- Page extract
Seth: Yeah, it’s funny like we’ve already brought up a few, and I know I’ve talked about it before on the podcast, but for me, my strongest experience with the connectivity through disconnectivity philosophy was in the nightclubs of Berlin, where they put sticker. Some places, they would just take your phone and you check it, like your coat, you know, and it was, you know, it wasn’t like you weren’t worried about getting stolen this was like the staff and hundreds and hundreds of people are doing the same thing. Or they would put stickers over the front and back cameras. Such an exclusive club experience, sort of thing where, you know, if you’re seeing just on your phone, that’s not a good vibe, and you’ll get booted out. And especially if you’re taking photos, a lot of this for their own kind of selfish capitalist reasons where they want to create like a scarcity, like a very wild event. This is a very special place that, you know, they don’t want to necessarily show all over the internet. You have to get in to see it to experience it, and I understand that too. But, you know, the flip side is that nobody has that on them. So everybody is like, well, you can either have a bad time or you could get out there, and be a part of this. I don’t even like dance music.

Julie: We’re human again. Remember what it was like, you know, we’re from a generation, I had my first cell phone when I was in college. I grew up without that connectedness and. I think that will be the last generation that really feels that way, as a kid.

Seth: In the same way, there wasn’t even an option. I think that what we’re talking about is, there’s hopefully a resurgence, especially in the parenting community and into the next generation of kids to encourage genuine connection to strengthen those muscles. Otherwise, you’re just consistently feeding the technological connection, the iPads all day. And, you know, just the extinction of boredom. Boredom is always bad and boredom should never be explored. You know as a kid it was like the boredom was where you figured out what you’re into right? It was like this is how I make a new friend. This is how I learned to ride a bike. This is how I get into trouble. You know you learn your barriers. You know, you learn well or

Julie: You’ll have that great idea. That mental quietness that gives you time to think of something creative.

Seth: Start creating into building something in your eyes or you know, you start to find your passions, you know, and it comes out of the curiosity spawned from boredom, and now, you know, now it’s very difficult to have the discipline, especially as a child, you know. We’ll do I want to watch another awesome cartoon, like ten thousand of them on Netflix right now that you can pick from or you know.

Julie: I just had a story come up for me around envisioning the future, where people pay money to walk into a completely white walled room with twelve other people that they don’t know and like shut the door. Almost like an escape room but there’s absolutely nothing in it.

Seth: It’s called a boredom room?

Julie: Boredom. It’s like we sell it by the hour. You can pay twenty bucks to be in this room.

(Time – 22:35)

Seth: I bet (Not clear) Silicon Valley about it and make it million dollar business.

Julie: I think that’s amazing.

Seth: Just like creating boredom room somewhere San Francisco. I like it and that’s a free idea for anybody out there looking for something to build. You have touched on burning man a couple times since we started talking. I have never been, although from talking to a lot of my friends and peers, they are almost surprised that I’m not a regular goer because of things I talk about on the show and my passion for traveling, and things like that. You are a pretty seasoned burner at this point, are you not?

- To be done
• A. Copy the podcast transcript from "Seth: Start creating" to "in this room.", inclusive, and substitute "puzzle room" for "escape room".
• B. In the podcast transcript, how much does Julie say someone can pay to be in the room she imagines?

- Stored data
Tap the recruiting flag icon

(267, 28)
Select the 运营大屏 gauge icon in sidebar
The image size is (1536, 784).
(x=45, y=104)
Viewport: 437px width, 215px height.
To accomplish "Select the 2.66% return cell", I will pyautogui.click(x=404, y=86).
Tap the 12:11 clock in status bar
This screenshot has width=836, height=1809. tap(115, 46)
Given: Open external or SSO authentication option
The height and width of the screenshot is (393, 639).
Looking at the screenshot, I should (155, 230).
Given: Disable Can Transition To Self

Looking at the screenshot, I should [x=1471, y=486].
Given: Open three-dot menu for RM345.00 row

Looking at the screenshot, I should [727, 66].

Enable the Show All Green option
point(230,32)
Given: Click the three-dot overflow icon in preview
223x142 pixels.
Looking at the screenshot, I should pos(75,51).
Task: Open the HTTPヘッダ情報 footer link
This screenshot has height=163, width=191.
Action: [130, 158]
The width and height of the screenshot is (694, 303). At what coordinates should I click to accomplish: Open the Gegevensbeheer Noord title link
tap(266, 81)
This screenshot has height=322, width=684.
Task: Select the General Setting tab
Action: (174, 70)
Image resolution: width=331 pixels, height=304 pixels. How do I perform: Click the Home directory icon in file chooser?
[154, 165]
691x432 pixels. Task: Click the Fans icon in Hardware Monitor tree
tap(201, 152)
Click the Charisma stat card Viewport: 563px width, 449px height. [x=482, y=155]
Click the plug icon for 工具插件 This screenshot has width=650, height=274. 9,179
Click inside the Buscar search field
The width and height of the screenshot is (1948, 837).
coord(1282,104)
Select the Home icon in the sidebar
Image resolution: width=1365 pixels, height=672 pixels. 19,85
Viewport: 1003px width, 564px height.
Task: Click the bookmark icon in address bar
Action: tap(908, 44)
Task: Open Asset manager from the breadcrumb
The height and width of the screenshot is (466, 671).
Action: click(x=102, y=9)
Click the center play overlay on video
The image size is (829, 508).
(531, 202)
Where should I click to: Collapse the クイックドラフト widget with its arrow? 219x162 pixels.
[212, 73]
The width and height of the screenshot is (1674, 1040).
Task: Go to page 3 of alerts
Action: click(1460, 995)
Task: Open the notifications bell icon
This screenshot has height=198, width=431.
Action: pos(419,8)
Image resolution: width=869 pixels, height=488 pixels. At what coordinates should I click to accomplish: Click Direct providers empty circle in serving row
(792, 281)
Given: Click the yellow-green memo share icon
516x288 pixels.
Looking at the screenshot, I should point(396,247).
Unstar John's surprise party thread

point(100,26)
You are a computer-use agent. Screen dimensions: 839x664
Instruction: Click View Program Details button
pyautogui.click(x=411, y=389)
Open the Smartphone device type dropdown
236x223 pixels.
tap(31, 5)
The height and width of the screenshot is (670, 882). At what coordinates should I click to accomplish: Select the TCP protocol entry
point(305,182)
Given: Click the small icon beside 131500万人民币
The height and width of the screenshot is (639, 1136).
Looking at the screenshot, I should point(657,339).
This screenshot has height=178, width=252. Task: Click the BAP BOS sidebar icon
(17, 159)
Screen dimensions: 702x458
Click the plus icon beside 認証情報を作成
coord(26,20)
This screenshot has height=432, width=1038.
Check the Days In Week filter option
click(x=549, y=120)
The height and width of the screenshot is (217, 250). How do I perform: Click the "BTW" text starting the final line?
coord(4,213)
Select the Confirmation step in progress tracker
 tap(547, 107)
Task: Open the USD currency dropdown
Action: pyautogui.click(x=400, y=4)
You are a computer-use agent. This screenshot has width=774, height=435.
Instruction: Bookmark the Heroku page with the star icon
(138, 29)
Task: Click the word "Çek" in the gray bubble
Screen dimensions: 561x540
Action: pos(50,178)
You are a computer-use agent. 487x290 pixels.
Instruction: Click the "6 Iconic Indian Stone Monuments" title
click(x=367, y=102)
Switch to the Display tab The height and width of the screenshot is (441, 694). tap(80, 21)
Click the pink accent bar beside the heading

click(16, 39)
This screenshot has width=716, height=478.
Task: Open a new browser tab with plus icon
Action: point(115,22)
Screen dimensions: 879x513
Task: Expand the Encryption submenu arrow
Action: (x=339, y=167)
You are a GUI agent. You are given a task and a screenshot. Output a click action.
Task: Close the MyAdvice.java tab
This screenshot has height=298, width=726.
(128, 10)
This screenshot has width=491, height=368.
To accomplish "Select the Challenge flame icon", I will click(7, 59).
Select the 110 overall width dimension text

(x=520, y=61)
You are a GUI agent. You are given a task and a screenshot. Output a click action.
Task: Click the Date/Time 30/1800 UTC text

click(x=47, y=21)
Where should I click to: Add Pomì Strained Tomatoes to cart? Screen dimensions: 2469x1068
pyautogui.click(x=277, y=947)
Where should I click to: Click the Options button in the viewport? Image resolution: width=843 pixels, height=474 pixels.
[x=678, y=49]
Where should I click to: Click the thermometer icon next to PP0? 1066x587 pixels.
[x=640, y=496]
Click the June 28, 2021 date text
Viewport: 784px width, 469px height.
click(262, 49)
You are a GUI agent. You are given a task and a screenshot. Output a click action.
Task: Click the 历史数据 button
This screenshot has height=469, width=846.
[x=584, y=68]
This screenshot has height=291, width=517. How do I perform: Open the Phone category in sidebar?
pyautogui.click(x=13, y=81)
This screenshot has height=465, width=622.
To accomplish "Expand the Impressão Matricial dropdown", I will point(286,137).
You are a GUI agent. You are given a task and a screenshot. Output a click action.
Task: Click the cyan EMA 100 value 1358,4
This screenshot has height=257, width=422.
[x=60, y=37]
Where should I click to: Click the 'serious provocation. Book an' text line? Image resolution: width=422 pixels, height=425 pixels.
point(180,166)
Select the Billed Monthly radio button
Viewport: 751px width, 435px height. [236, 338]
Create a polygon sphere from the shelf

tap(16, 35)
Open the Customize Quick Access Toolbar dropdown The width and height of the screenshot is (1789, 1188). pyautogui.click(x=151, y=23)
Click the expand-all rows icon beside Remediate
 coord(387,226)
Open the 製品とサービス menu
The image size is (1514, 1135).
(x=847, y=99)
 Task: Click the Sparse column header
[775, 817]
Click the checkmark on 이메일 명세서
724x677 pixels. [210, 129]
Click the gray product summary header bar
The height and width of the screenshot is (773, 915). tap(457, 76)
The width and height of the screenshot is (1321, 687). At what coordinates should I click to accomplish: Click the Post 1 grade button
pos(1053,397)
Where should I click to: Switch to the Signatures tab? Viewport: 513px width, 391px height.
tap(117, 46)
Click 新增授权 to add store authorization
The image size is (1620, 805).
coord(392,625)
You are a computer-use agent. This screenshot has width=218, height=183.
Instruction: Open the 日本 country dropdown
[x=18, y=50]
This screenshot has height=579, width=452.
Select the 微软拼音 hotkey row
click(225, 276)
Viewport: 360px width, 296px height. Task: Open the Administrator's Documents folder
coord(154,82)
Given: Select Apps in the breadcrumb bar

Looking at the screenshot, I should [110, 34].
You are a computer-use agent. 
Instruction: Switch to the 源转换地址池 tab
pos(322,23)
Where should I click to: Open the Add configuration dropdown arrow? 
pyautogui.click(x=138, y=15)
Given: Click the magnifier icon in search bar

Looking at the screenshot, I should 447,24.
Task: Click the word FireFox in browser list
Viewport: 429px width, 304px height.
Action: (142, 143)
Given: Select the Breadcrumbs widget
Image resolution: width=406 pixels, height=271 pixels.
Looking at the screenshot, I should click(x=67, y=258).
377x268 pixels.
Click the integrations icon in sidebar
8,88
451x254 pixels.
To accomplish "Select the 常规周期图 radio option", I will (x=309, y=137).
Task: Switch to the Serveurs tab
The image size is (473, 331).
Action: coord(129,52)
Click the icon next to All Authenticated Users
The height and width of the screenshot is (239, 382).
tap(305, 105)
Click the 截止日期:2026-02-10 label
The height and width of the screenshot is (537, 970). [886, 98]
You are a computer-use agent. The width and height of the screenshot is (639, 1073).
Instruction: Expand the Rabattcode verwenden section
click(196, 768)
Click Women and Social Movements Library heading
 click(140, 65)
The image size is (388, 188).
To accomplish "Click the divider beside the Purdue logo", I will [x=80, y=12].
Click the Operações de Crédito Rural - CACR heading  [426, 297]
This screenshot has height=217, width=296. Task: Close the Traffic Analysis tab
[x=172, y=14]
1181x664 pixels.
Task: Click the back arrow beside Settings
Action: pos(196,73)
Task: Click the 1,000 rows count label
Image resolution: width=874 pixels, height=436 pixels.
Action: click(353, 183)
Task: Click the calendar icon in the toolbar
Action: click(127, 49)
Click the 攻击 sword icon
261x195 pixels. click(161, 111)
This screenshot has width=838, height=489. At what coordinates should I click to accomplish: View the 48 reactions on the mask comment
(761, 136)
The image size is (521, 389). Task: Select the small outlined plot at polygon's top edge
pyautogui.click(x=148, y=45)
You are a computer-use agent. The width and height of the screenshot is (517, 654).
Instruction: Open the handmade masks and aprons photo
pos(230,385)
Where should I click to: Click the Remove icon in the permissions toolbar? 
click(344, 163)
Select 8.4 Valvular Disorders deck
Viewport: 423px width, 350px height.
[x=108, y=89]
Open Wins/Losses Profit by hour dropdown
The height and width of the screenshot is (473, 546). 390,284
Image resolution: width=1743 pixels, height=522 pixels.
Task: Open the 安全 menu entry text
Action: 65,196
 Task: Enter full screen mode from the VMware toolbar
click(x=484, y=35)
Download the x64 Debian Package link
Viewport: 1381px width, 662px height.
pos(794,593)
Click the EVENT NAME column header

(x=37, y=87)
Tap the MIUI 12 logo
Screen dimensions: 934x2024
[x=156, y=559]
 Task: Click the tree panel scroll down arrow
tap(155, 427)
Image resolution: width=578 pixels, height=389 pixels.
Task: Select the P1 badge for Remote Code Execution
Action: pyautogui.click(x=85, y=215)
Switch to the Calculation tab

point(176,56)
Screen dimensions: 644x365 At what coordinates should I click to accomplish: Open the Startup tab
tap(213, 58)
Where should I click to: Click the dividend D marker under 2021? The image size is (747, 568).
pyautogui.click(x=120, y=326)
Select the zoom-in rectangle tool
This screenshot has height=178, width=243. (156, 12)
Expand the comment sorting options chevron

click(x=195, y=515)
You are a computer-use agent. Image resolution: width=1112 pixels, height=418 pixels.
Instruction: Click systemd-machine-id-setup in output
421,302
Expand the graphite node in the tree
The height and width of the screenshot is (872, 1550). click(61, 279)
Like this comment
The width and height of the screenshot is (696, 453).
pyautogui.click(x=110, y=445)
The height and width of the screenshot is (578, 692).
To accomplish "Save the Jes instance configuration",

- Task solutions
• A.
Seth: Start creating into building something in your eyes or you know, you start to find your passions, you know, and it comes out of the curiosity spawned from boredom, and now, you know, now it’s very difficult to have the discipline, especially as a child, you know. We’ll do I want to watch another awesome cartoon, like ten thousand of them on Netflix right now that you can pick from or you know.

Julie: I just had a story come up for me around envisioning the future, where people pay money to walk into a completely white walled room with twelve other people that they don’t know and like shut the door. Almost like an puzzle room but there’s absolutely nothing in it.

Seth: It’s called a boredom room?

Julie: Boredom. It’s like we sell it by the hour. You can pay twenty bucks to be in this room.

• B. Twenty bucks.